Modern Machine Learning Models: A Superior Alternative

Having reconsidered the level of granularity for our modeling data, we now turn to the models we'll use for demand and price elasticity modeling.

We argue for a departure from traditional linear models (including mixed effects) towards more modern but fundamental machine learning approaches. We explicitly advocate using log-log models with regularization through methods like ElasticNet, and tree-based models like Random Forest and Gradient Boosting Machines (GBMs).

These models offer many benefits, including improved accuracy, enhanced modeling efficiency, and robustness against overfitting and multi-collinearity.
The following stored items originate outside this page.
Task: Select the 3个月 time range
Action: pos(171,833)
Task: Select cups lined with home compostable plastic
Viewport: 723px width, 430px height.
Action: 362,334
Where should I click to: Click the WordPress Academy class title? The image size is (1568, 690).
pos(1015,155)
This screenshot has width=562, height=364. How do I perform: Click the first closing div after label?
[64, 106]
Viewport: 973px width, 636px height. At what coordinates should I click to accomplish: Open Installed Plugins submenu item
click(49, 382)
Regularized regressions like ElasticNet have been recognized for their superior performance, especially in scenarios with high multi-collinearity and dimensionality, which are common in Retail and CPG-type data sets. These methods work by adding penalty terms to the model, which helps to control model complexity and prevent overfitting. It also helps improve model generalization, allowing it to perform substantially better on new, unseen data than traditional regression models.

Meanwhile, tree-based ensemble models like Random Forest and GBMs are adept at capturing complex, non-linear relationships between variables. Random Forest, for instance, works by creating hundreds or thousands of decision trees, outputting the average prediction at each branch of the tree (analogous to "the wisdom of the crowd").
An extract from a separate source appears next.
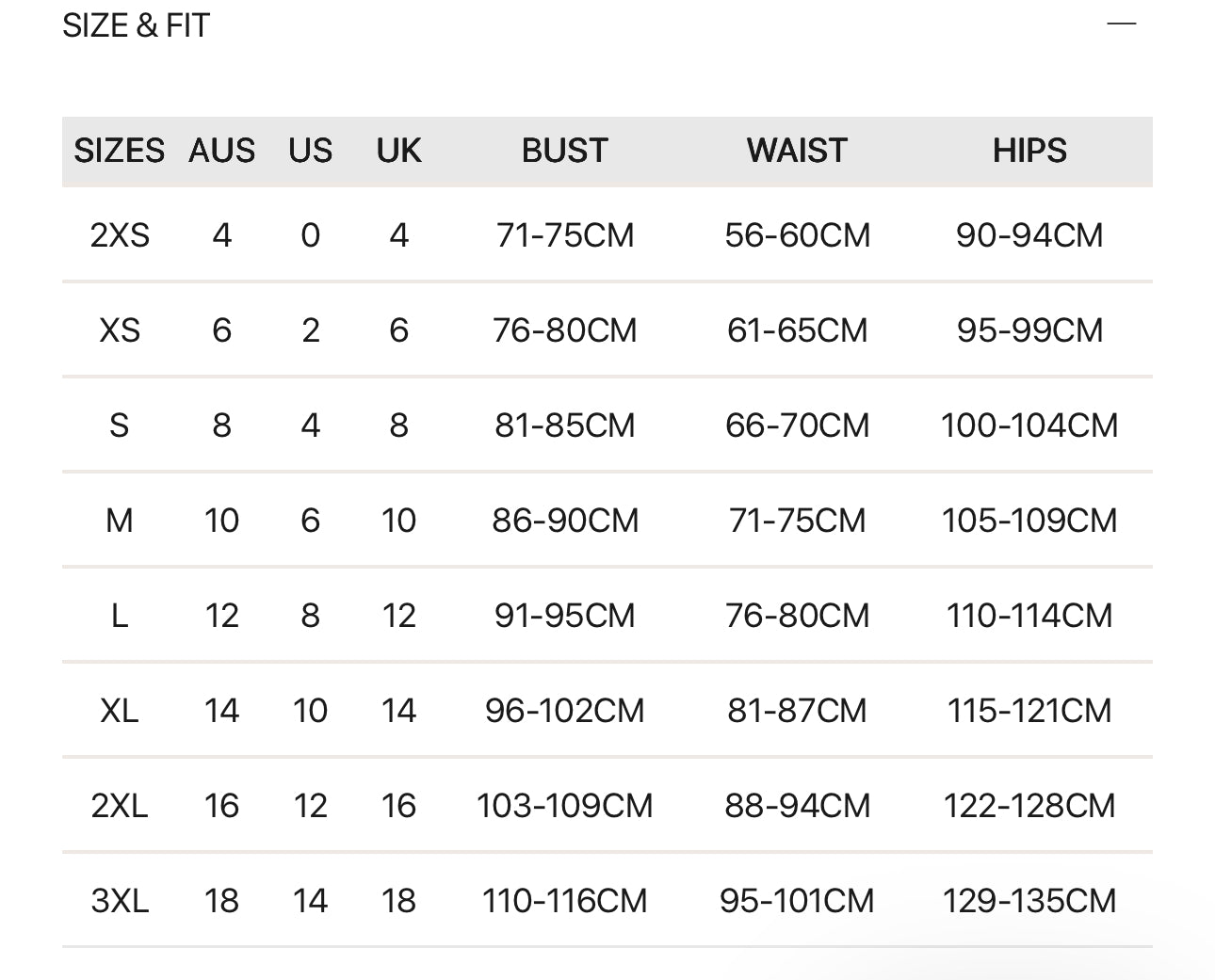Image resolution: width=1215 pixels, height=980 pixels.
Task: Click the 129-135CM hips measurement
Action: coord(1029,901)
In-Sourcing key Revenue Growth Analytics Capabilities

The traditional reliance on 3rd parties, store-level disaggregated data, and traditional regression/econometrics approaches have shaped our understanding of price-volume dynamics. However, these methods are fraught with high costs, data quality issues, storage complexity, and misalignment with practical management strategies.

There is a pressing need for industries like Retail and CPG to rethink their approach and embrace aggregated data for modeling. This shift is not merely about cost efficiency and alignment with price or promotional execution. It's about breaking down barriers that prevent smaller firms from effectively leveraging these valuable insights and advanced capabilities.

This shift should extend to the modeling techniques being used. Modern ML approaches, such as regularized regressions and tree-based models, promise improved accuracy, enhanced modeling efficiency, robustness against overfitting, and the ability to capture complex, non-linear relationships.

However, to truly unlock the potential of this shift, companies should look towards building these capabilities in-house. Outsourcing to 3rd parties can result in significant expenditure and dependency. In contrast, in-sourcing fosters a culture of self-reliance while simultaneously building critical, sustainable capabilities for Revenue Growth Analytics.

In-sourcing also allows companies to better control and understand their models, leading to more customized, flexible, efficient, and relevant price analytics solutions that align closely with their unique business needs and strategies. Furthermore, in-house analytics or data science teams can react more quickly to changes in business needs or market conditions, providing a competitive advantage in today's fast-paced Retail and CPG landscape.

The transition towards aggregated data, modern ML models, and in-house advanced price analytics capabilities may be a departure from traditional industry norms. Still, it signifies a promising path toward a more effective, efficient, and sustainable Revenue Analytics future.

By embracing this change, retailers, CPGs, and their merchandising, category, and pricing teams, can potentially redefine their competitive positioning, offering superb service and products to their B2C and B2B customers, respectively.